It is common for women to gain weight during mid-life, and it’s often blamed on hormonal changes related to perimenopause, menopause or treatment for those changes (i.e. hormone therapy). Let’s examine the facts.
Changes as a result of declining levels of estrogen and progesterone
Changes usually start between the ages of 45-55. Ovaries slow egg production and eventually stop. As a result, the ovaries produce less estrogen and progesterone. Menstrual cycles start to change, and menopause-related symptoms may appear (hot flashes, night sweats, etc.).
Is weight gain a side effect? What does the scientific research tell us?
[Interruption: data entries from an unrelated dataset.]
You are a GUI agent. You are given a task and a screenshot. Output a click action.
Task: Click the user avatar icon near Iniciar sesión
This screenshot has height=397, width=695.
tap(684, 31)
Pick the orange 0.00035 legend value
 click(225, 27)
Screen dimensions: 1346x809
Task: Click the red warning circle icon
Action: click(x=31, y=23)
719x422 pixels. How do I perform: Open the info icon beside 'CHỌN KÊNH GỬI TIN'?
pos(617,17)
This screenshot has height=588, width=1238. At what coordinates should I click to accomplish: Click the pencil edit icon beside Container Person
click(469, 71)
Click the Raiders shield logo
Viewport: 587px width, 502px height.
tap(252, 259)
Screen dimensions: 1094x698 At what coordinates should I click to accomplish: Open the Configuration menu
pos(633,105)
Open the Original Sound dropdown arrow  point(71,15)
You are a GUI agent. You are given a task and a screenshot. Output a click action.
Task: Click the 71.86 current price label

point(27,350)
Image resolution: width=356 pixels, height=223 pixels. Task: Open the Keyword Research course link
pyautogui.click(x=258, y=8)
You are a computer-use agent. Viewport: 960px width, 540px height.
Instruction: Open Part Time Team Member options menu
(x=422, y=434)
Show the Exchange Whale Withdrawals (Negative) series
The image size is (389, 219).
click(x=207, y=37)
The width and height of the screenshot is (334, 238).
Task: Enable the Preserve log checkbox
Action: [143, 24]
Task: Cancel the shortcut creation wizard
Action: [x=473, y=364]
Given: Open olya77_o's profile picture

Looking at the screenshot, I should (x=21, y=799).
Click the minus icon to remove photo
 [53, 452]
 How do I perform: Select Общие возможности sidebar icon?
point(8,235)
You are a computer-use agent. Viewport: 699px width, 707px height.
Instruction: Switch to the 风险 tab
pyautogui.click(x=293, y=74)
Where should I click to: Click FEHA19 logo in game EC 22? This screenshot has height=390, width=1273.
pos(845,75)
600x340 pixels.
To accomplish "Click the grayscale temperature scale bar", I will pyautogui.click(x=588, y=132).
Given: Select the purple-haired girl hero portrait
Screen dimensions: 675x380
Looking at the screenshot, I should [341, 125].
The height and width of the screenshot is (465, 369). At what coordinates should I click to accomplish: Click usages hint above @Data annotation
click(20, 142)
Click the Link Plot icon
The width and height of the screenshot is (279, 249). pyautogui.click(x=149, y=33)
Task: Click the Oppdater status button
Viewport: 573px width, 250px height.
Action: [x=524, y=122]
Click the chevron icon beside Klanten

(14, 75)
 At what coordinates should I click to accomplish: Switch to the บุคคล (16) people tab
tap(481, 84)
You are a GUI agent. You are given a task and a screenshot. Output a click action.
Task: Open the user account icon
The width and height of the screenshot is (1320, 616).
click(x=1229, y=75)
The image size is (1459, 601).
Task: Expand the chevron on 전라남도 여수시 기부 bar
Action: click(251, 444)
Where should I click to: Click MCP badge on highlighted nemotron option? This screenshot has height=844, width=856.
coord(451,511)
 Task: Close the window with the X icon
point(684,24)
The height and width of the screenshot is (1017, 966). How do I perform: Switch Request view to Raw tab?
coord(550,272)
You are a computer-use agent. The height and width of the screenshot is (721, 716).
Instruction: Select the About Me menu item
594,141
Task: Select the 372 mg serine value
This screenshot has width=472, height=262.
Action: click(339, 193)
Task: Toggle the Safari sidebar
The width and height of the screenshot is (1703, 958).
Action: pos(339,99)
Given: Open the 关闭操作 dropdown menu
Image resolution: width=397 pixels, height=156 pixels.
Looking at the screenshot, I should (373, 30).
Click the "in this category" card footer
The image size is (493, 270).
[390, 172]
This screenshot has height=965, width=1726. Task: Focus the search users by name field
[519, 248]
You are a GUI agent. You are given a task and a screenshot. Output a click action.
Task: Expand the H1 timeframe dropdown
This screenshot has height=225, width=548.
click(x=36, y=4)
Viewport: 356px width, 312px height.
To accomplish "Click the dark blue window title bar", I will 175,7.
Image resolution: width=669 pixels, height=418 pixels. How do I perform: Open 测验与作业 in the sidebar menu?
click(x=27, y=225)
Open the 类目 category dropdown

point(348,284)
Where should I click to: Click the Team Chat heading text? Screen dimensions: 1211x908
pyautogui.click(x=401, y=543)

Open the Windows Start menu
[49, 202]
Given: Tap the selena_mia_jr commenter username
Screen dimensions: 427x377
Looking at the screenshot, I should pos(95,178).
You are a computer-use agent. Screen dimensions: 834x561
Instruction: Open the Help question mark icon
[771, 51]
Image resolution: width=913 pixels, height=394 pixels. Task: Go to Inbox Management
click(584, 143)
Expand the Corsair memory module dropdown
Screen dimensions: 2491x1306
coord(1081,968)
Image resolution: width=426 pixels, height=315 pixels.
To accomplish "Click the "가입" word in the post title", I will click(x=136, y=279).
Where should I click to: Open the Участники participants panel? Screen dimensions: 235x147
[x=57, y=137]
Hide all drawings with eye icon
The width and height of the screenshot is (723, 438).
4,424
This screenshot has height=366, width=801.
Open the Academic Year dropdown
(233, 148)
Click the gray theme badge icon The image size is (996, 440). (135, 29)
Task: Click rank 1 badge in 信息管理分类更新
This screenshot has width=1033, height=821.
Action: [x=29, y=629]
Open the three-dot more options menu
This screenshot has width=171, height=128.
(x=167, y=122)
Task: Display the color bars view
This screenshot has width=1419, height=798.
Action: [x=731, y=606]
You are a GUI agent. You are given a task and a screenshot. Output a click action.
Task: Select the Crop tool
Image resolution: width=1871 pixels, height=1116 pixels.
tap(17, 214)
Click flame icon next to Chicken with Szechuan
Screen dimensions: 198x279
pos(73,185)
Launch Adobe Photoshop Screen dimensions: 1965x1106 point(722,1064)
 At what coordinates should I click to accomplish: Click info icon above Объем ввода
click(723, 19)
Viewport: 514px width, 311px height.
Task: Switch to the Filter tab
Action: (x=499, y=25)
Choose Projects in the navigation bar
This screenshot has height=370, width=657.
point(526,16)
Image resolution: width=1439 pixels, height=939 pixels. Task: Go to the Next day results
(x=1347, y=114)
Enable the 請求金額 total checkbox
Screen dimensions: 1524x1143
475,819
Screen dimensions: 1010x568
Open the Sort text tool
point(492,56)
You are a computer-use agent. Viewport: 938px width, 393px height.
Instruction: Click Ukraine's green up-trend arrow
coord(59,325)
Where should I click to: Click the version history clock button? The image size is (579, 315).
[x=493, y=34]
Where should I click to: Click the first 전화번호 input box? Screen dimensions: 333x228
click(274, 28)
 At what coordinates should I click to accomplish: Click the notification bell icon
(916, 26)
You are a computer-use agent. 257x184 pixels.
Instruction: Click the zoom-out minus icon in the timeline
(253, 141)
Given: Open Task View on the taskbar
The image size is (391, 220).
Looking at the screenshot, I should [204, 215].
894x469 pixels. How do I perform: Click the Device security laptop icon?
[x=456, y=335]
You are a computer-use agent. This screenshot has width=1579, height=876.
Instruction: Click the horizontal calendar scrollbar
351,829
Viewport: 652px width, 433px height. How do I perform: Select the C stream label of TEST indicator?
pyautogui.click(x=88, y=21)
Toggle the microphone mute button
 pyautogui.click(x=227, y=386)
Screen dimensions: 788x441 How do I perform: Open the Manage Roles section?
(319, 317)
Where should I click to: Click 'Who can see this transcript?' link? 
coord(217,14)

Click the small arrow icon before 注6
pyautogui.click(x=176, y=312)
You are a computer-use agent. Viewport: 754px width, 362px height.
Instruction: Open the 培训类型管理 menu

Much research has been done on this topic. Studies have looked at: women of the same age but in different stages of menopause; the rate of weight change in connection with menopausal status and hormonal changes; and ethnic variances. SWAN (Study of Women’s Health Across the Nation) conducted a large weight survey with 16,000 participants. No difference in BMI was found between premenopausal and post-menopausal women after age and other variables were adjusted for. SWAN did another study with a smaller group of women who were divided by ethnicity. The median weight of the women in the study did not differ by menopausal status. The average weight gain over the 3 year study was 4.5 pounds and was determined to be unrelated to menopausal status. The evidence shows that weight gain during this time is not a result of the hormonal changes.
If it’s not the hormones, why is it so much harder to lose weight or even maintain it?
Though these mid-life hormonal changes do not cause weight gain, there are factors that can contribute to weight gain.
• Changes in fat accumulation
Scientific evidence shows that estrogen depletion can cause a change in the distribution of body fat. Fat accumulation shifts to the abdominal area (even if a woman previously carried body fat mostly in her hips and thighs), which can change her overall shape and appearance. Much of that fat seems to be visceral fat, which is stored internally in the abdomen around the organs. Though hormonal fluctuations during perimenopause/menopause do change WHERE fat is accumulated, they do not cause fat mass to be gained. It still takes a 3500 calorie surplus to gain a pound of fat.
• Changes in Energy Levels
Night sweats can cause sleep disruptions, leaving you feeling tired, irritable and less energetic. This can make it less likely that you will exercise. When you exercise, decreased energy can affect the intensity level thus decreasing the calories expended.
• Changes in Activity Levels
Women generally become less physically active during their 40s and beyond. This change is due to lifestyle changes, such as the demands of work, kids, etc., replacing or taking priority over physical activity. At any age, burning fewer calories from being less active and not changing caloric intake increases weight and fat mass.
• Changes as a Result of Aging
- Decreased lean mass (as you lose muscle your metabolic rate will slow). This happens as we age typically at a rate of 1-2% per decade, but it is largely due to decreased activity levels.
- Decreased aerobic capacity. This declines 5-15% per decade starting at age 25. Decreased aerobic capacity means you have to increase the amount of time spent to expend the same number of calories as you did 10 years ago. The lower your activity levels, the greater the decrease.
- Decreased caloric needs as a result of decreased activity levels.
Is increased fat in the abdominal area equivalent to fat in other areas?
No! Abdominal obesity (waist circumference 35 inches or greater for women) is associated with increased risk for heart disease, insulin resistance and type 2 diabetes.
What if I’m on hormone therapy?
Studies show that hormone replacement therapy is not associated with weight gain OR increased abdominal fat. In fact, it may prevent the abdominal fat accumulation associated with estrogen depletion. Studies have mostly shown a reduction in overall body fat, improved insulin sensitivity and lower rates of type 2 diabetes.
Does obesity or weight gain alter perimenopause/menopause?
It is well established that obesity may be associated with changes in menstrual cycle length and hormone patterns. During the menopausal transition, symptoms increase as weight increases, and obesity is a risk factor for more severe symptoms. Reductions in weight and waist circumference have been associated with decreased symptoms.
“There is no scientific evidence that menopause or hormone therapy is responsible for midlife weight gain.” North American Menopause Society
Studies have consistently shown that lifestyle and age, not menopause, are the main factors in mid-life weight gain. Hormonal changes, however, do affect the patterns of fat distribution, causing greater accumulation in the abdominal area. Decreased energy needs along with decreased energy expenditure make it necessary to monitor intake and keep exercising to maintain or improve body composition. What is the best thing to do to prevent middle age weight gain? Monitor calorie intake (and make reductions if needed), exercise, and include resistance training to preserve lean mass.